Heartbeat analysis helps unmask deepfakes
Researchers from NFI and UvA present an innovative method to detect deepfakes by analyzing subtle facial color changes that follow the rhythm of the heartbeat.
At the European Academy of Forensic Science conference in Dublin, forensic researcher Zeno Geradts (Netherlands Forensic Institute and professor at the University of Amsterdam) and his team presented a new method to detect deepfakes: identifying heartbeats through facial video analysis.
The technique uses subtle color variations in 79 facial zones—such as under the eyes, on the forehead, and near the jaw—caused by blood flow. These vasodilation patterns are detectable in real footage but are usually missing in AI-generated deepfakes.
The method was developed by Paula Pronk (NFI) and refined by intern Sanne de Wit (TU Eindhoven/UvA), who compared visual signals in videos to heartbeat data from smartwatches and clinical sensors, under various lighting and motion conditions.

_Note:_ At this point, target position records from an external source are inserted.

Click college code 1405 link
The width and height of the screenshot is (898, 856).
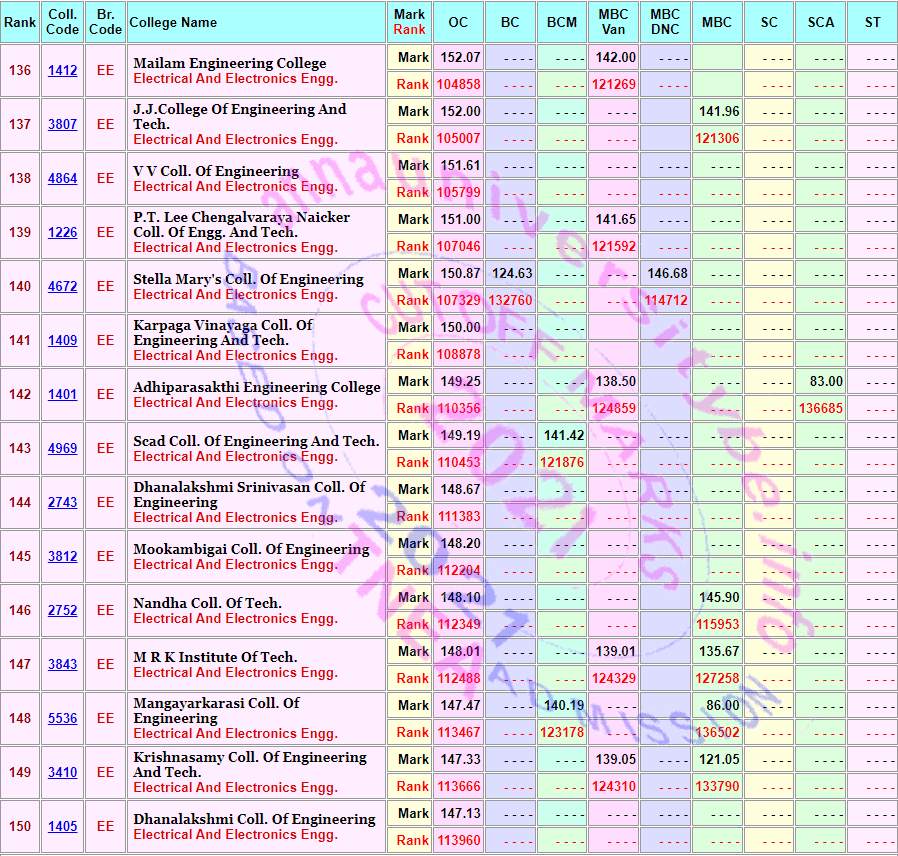click(x=62, y=826)
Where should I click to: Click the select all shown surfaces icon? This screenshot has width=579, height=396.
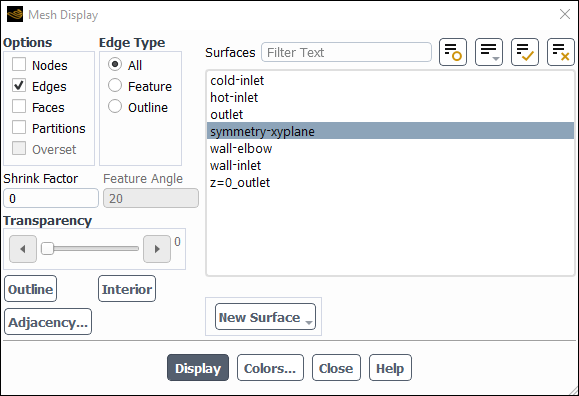[x=525, y=52]
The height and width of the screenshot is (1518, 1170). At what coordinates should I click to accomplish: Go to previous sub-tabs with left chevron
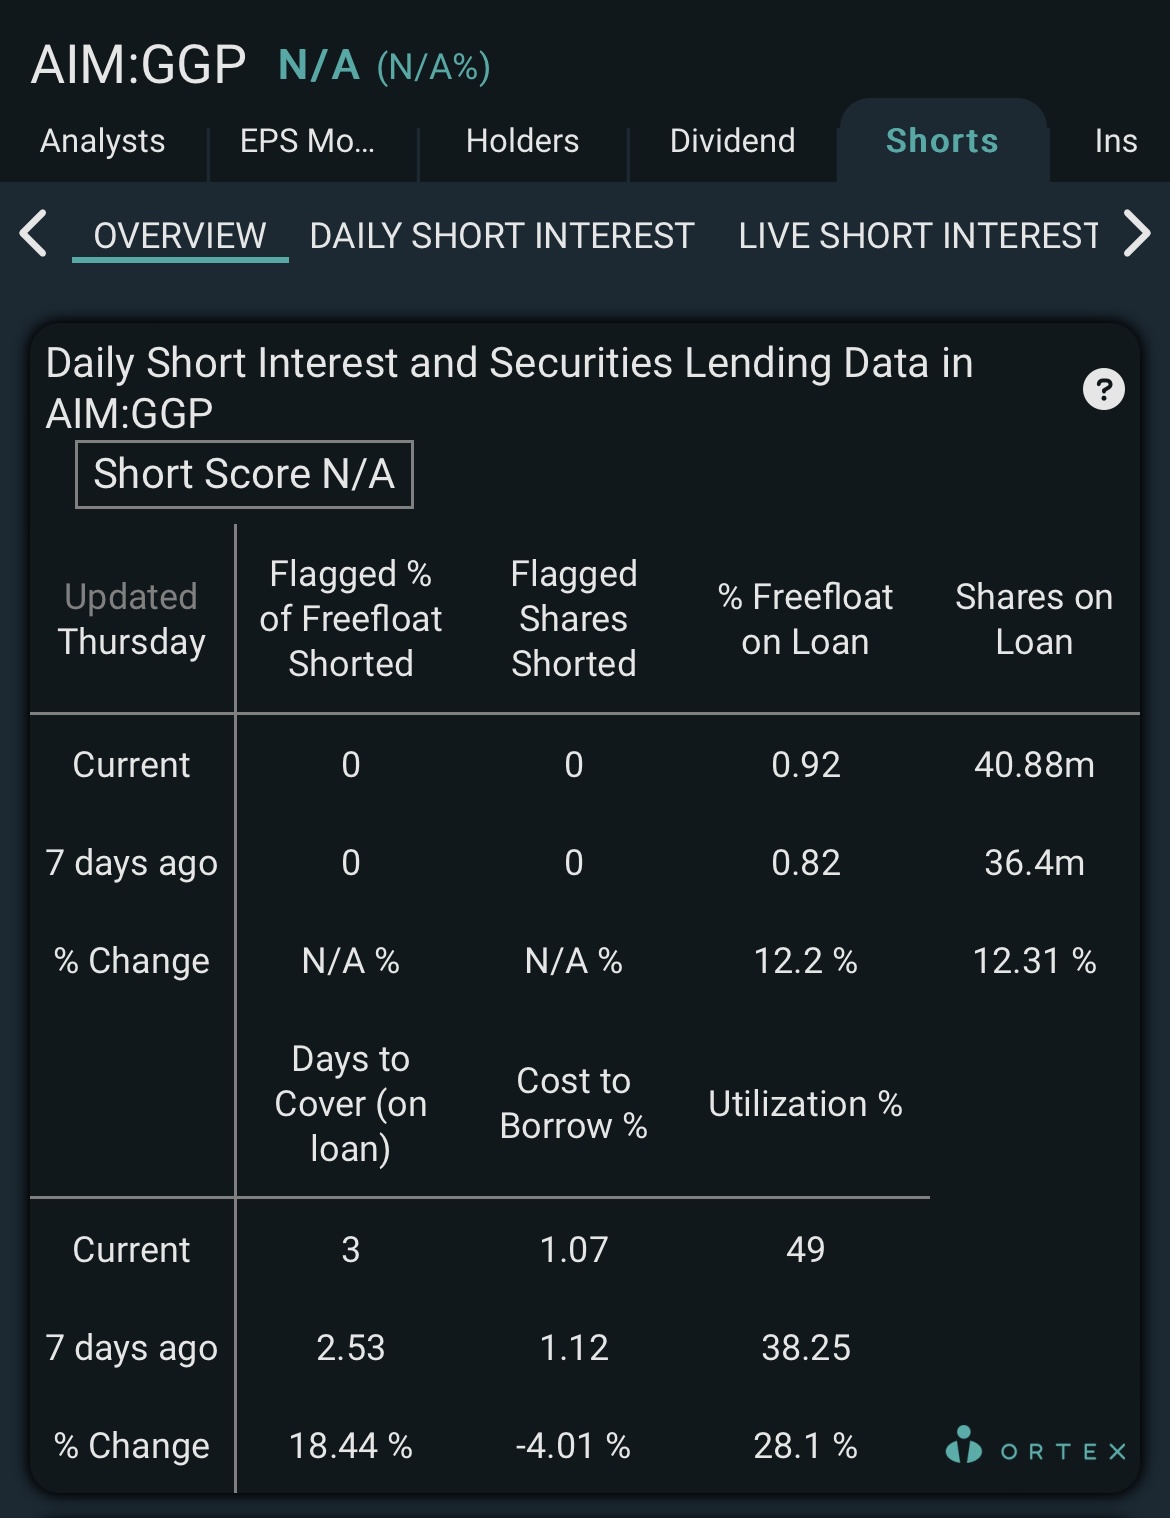pyautogui.click(x=34, y=234)
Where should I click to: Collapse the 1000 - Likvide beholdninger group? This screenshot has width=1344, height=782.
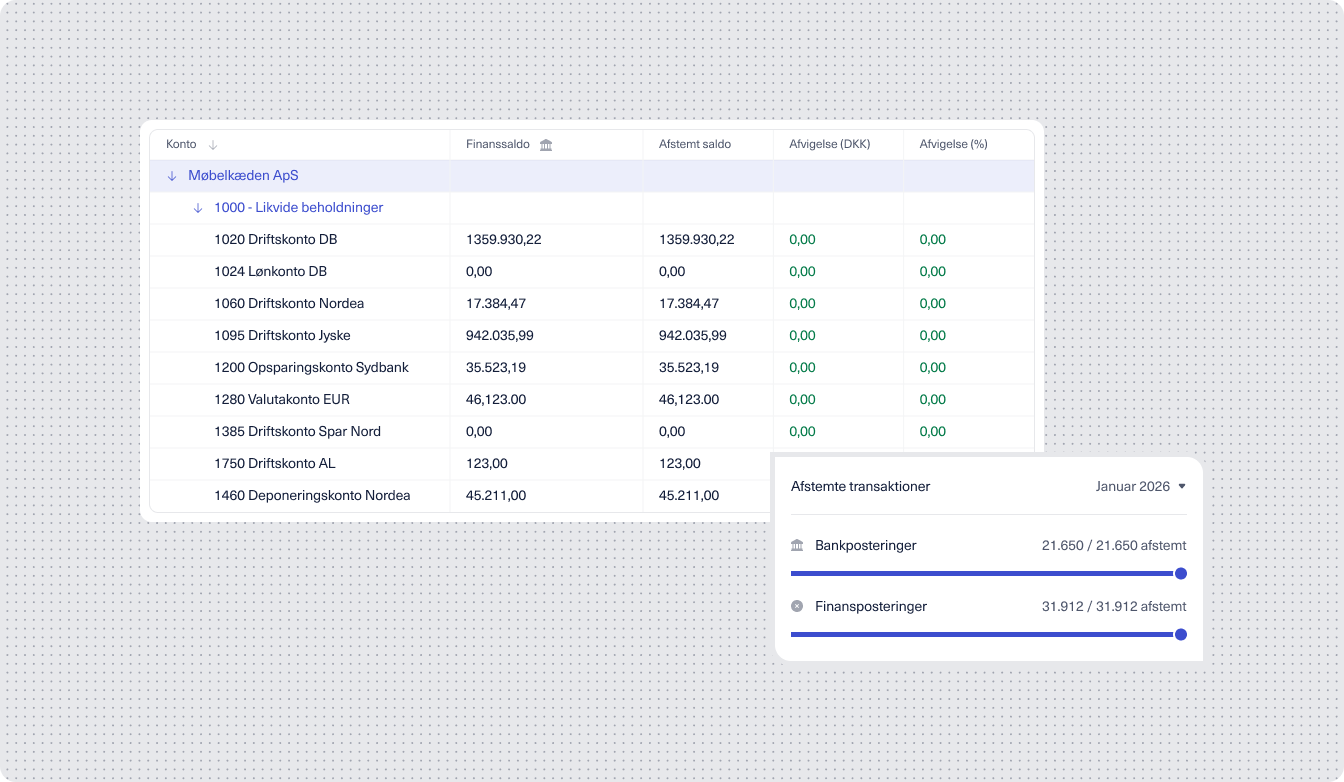pyautogui.click(x=198, y=208)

The idea builds on MIT research from 2012, which demonstrated that facial PPG (photoplethysmography) could extract pulse rates from video. At the time, video compression was too coarse, but modern codecs now preserve these signals well enough.
The NFI sees this method as a valuable complement to existing forensic tools such as flicker analysis (ENF), camera fingerprinting (PRNU), and manual visual inspection of eye blinking or light inconsistencies. According to Geradts, this type of blood flow detection is not yet in use in forensic practice but shows great promise—especially in legal cases where video authenticity is disputed.